╭─ TEXTE DE LA PAGE
D'autres pierres sont considérées comme ayant quelque chose de sacré, parce qu'elles sont en rapport avec quelque saint ou d'autres personnages mythiques. Il en est ainsi des pierres lancées par Sugaar depuis Muskia (Ataun), par Gentil à Markola (Cenarruza), par Mikolas à Altxispe (Larrabezua), par Samson à Ursuaran (celle qu'on appelle Aitzorrotza), par Roland à Aralar (le menhir de Ata), etc… Il faut signaler spécialement les roches de Igoin (Amezqueta) et la « pierre de la Vierge mère » (Amabirjinaarri) en Aralar sur lesquels les dévots déposent des offrandes, et celles de Arretxinaga (Marquina) où existent deux autels consacrés à saint Michel et sainte Polonia.
Ces remarques et ces faits nous situent dans une ambiance où la stèle discoïdale trouve son contexte le plus approprié et le plus authentique. Nous savons maintenant que la stèle discoïdale, abandonnée depuis longtemps dans beaucoup de localités, remplit encore quelques-unes de ses anciennes fonctions dans de nombreux cimetières du pays. Elle signale évidemment l'emplacement de la sépulture à la tête de laquelle elle est érigée. Dans plusieurs cas elle porte même une inscription avec le nom de la maison à laquelle elle appartient et sans laquelle elle n'aurait pas de sens. Ainsi, comme la tombe est une partie de la maison, la stèle est un monument funéraire lié au patrimoine domestique. Dans la tombe, sont les restes des trépassés qui continuent à faire partie du groupe familial, et la stèle discoïdale nous le rappelle et représente les croyances et les coutumes qui s'y réfèrent.

LA STELE DISCOÏDALE

En fait les menhirs et les stèles anthropomorphiques, les croyances animistes qui auréolent ces monuments et les noms même qui les désignent dans certaines localités du Pays Basque nous induisent à considérer les stèles comme des représentations de statues des défunts.
╰─
╭─ SECTION DES DONNÉES
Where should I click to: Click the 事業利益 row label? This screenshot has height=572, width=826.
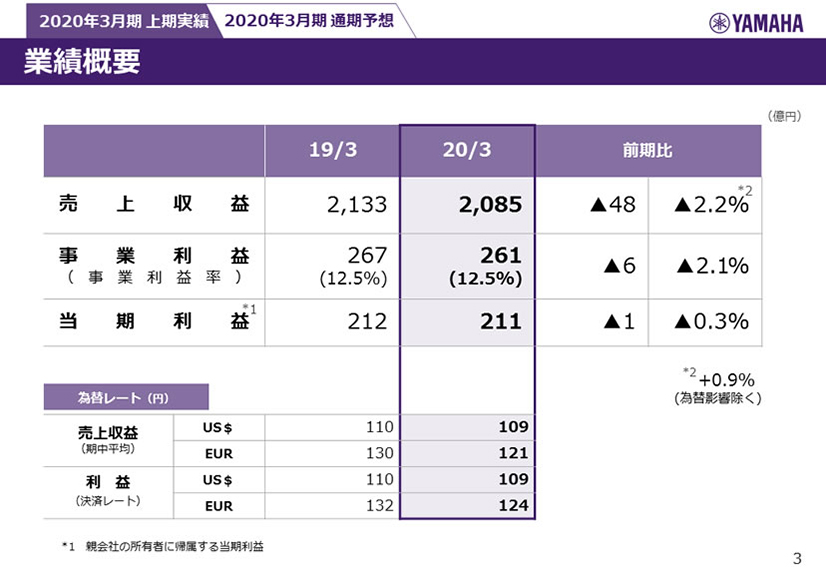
╰─
╭─ SECTION DES DONNÉES
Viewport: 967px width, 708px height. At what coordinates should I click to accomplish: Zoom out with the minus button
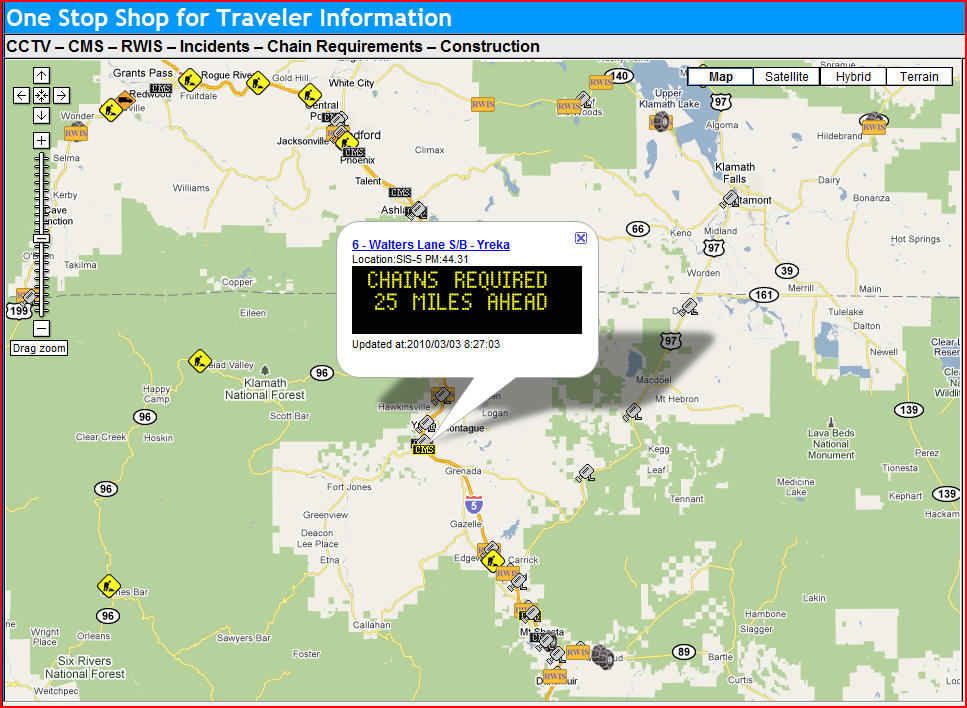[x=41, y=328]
╰─
▸ LISTE DES TÂCHES:
A – Recopiez, dans le texte sur la stèle discoïdale, le passage allant de « Ces remarques et » jusqu'à « qui s'y réfèrent. » inclus.
B – Traduisez en anglais cette phrase du texte sur la stèle discoïdale : « Elle signale évidemment l'emplacement de la sépulture à la tête de laquelle elle est érigée. »

▸ SOLUTIONS PAR TÂCHE:
A –
Ces remarques et ces faits nous situent dans une ambiance où la stèle discoïdale trouve son contexte le plus approprié et le plus authentique. Nous savons maintenant que la stèle discoïdale, abandonnée depuis longtemps dans beaucoup de localités, remplit encore quelques-unes de ses anciennes fonctions dans de nombreux cimetières du pays. Elle signale évidemment l'emplacement de la sépulture à la tête de laquelle elle est érigée. Dans plusieurs cas elle porte même une inscription avec le nom de la maison à laquelle elle appartient et sans laquelle elle n'aurait pas de sens. Ainsi, comme la tombe est une partie de la maison, la stèle est un monument funéraire lié au patrimoine domestique. Dans la tombe, sont les restes des trépassés qui continuent à faire partie du groupe familial, et la stèle discoïdale nous le rappelle et représente les croyances et les coutumes qui s'y réfèrent.

B – It obviously marks the location of the grave at the head of which it is erected.